他の小説あるのに何してんの?っていう意見もあると思うんですけど、やりたくなっちゃって!←

続きは思い付かないのに、新しいものばかり思い付くんですよ。

他にもバカップル異世界にて冒険やら、遺跡に縛り付けられた人間やら。

どうしようもないです。


じゃあ本編へGO!←

 やあやあ、皆さん。いきなりで悪いんだが、俺を知らない人も多いと思うので自己紹介をさせていただきたいと思う。

 俺の名前はピースレイン・オーリオーツ・キルメイ。

 今年で23歳。身長は178cmで結構高めであり、太ってはいない。金色の髪を適当に肩辺りで揃えており、容姿については酷くはないと自分では思っている。そう、酷くはない。


「酷くはないよな…。うん…絶対酷くはないよ…」


「ピースレイン様ー? ぶつぶつと呟き始めてどうされたんですか? …はっ! まさか…、ついにおかしく…?」


「おい、ついにってどういうことだコラ」


「ひぃ…! 痛っ! 痛いですよごめんなさいすいません申し訳ありません!」


 このガシッと俺にアイアンクローをくらい、涙目になりながら謝ってくるのは従者のローズ・ローンローズだ。 種族でいうと猫人族。姿形は人間族(俺みたいな)に似ているんだが、違うところが一つだけ。それは猫耳と尻尾がついているということだ。

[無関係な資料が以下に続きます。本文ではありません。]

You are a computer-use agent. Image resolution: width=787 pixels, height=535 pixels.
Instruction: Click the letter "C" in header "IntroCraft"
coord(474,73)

 猫人族について、俺は本などで読んで知っていたんだが、会う前はぶっちゃけ、は? 猫耳ですか? 可愛いもん付ければ何でも可愛くなると思ってんなよ(笑)な勢いであった。だが実際、ローズに会ったらそんなふざけた考えを持っていた自分を殴り殺したくなりましたっ。

 ローズの耳と尻尾は純白の綺麗な毛並みをしている。普通、猫人族は耳や尻尾を他人に触られることを極端に嫌うのだが、ローズは俺に触られると喜ぶので頭を撫でる時は耳も一緒に撫でるようにしている。そういえば顎を撫でられるのもお気に入りだったな…。本当に猫みたいだ。

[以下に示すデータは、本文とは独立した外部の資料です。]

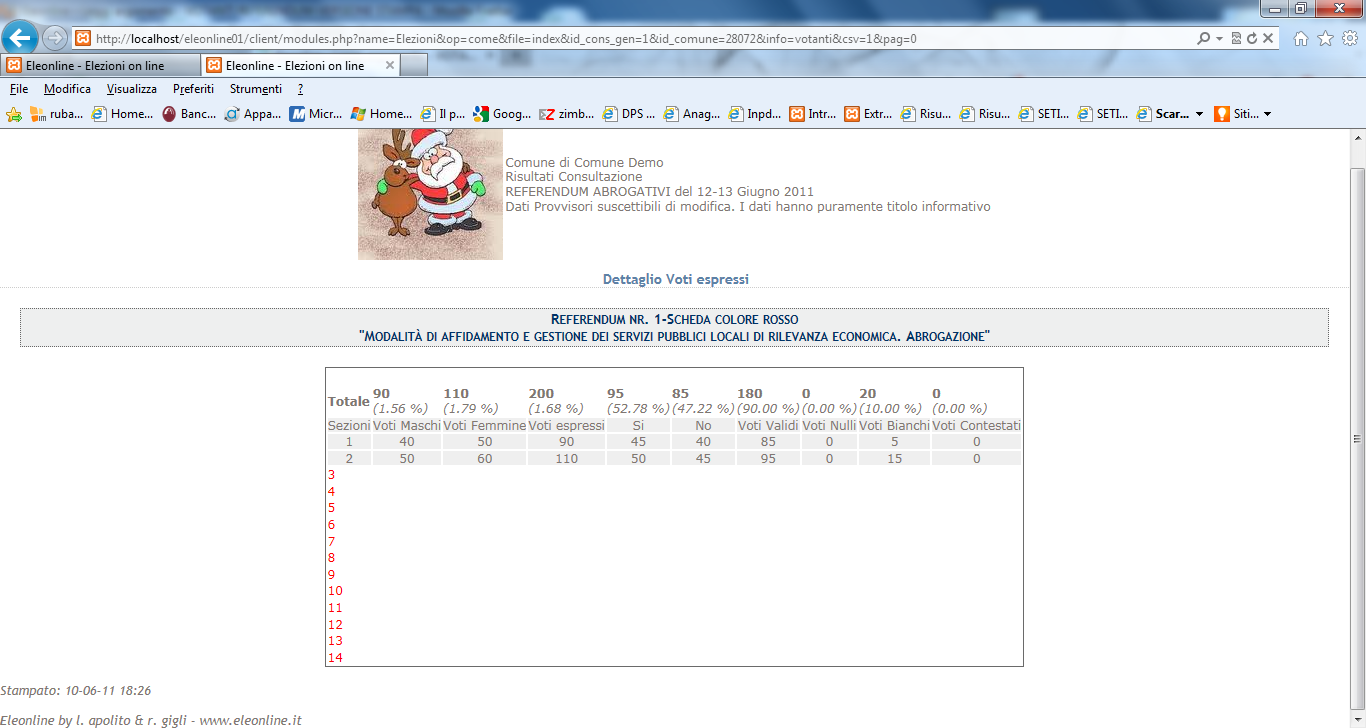1366x728 pixels.
Task: Open the Goog... favorites bar link
Action: tap(503, 114)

 と、話が剃れたが、気になる能力はというと、やはり動物の力がプラスされているためか身体能力は高い。しなやかな肉体は、力はないものの柔軟性、速さに秀でており、それを持って相手を翻弄していく。決定打がないのが弱点といえば弱点と言えるだろう。

 よし、次はローズの容姿について説明しようか。

 肩甲骨辺りまで流している髪の毛はやはり純白。同じように肌も白く、爛々と輝く赤い眼がよく映える。すらりとした手足、小振りながらも形のいい胸、キュッと括れた腰、足に向かって素晴らしいラインを描いているお尻と、身体も抜群のプロポーションをしている。ローズさん、マジハンパないっす。美少女という言葉はあなたの為に生まれたじゃないでしょうか?

 なんて冗談は置いておき、続きを。従者であるのにさっきはあんな事を言っていたが、然るべき時には俺をちゃんと立ててくれる出来たやつであるため、不満などない。むしろ俺なんかに忠誠を捧げてくれたことに感謝したいくらいだ。

 あ、そうそう。言い忘れていたが俺、魔王です。従者とかも納得?


「ったく。お前はもう少し口を慎め。こんなんでもお前の主なんだからよ」


 そう、主なんだ。なのに、ついにおかしく…? だなんてこの従者はほざきやがったわけで、俺でさえ主従関係を疑ってしまう。内心では俺を馬鹿にしてるんだろう。泣くぞ。


「うぅー…。だとしてもアイアンクローはやり過ぎだと思うのですが…」


「………はぁ…。悪かったよ。ごめんごめん」


 涙目になって訴えてくるローズを見て、流石にやりすぎたと思いローズの頭を撫でる。と、目を細めて気持ち良さそうに頭を掌に押し付けてきた。その、もっとぉ〜とでもいうように甘えてくる姿はとても可愛らしく、自然に頬が緩む。そしてゴロゴロ言いはじめた為、顎を撫でるも追加。


「うにゃーん♪ピースレイン様ぁ〜…」


 膝の上に乗ろうとしてきたローズを迎え入れ、頭やらお腹やらを撫でてやっていると、その場にピピピと電子音が鳴り響いた。

 と、ここで「その場って何処だよ?」という疑問にお答えしよう。え? 聞いてない? うるさい。

 今俺がいる場所、いや国は、大陸の最南端に位置する闇の国オーリオーツ。人族ではない者たちが住む場所であり、その広さは大陸の三分の一を占める程である。魔王である俺が統治する国だ。そこにある魔王城の謁見の間にて、玉座に座っている。

 そんなことより、この椅子の坐り心地は凄まじい。座れば程よく身体を包み込み、何の負担もかからない。もう天国か?というような感じだ。装飾は赤と黒で施され、デザインもなかなかである。実に俺好み。この椅子を作ったやつはきっと後世に名を残せるだろう。つか俺が残してやる。名前知らないけど。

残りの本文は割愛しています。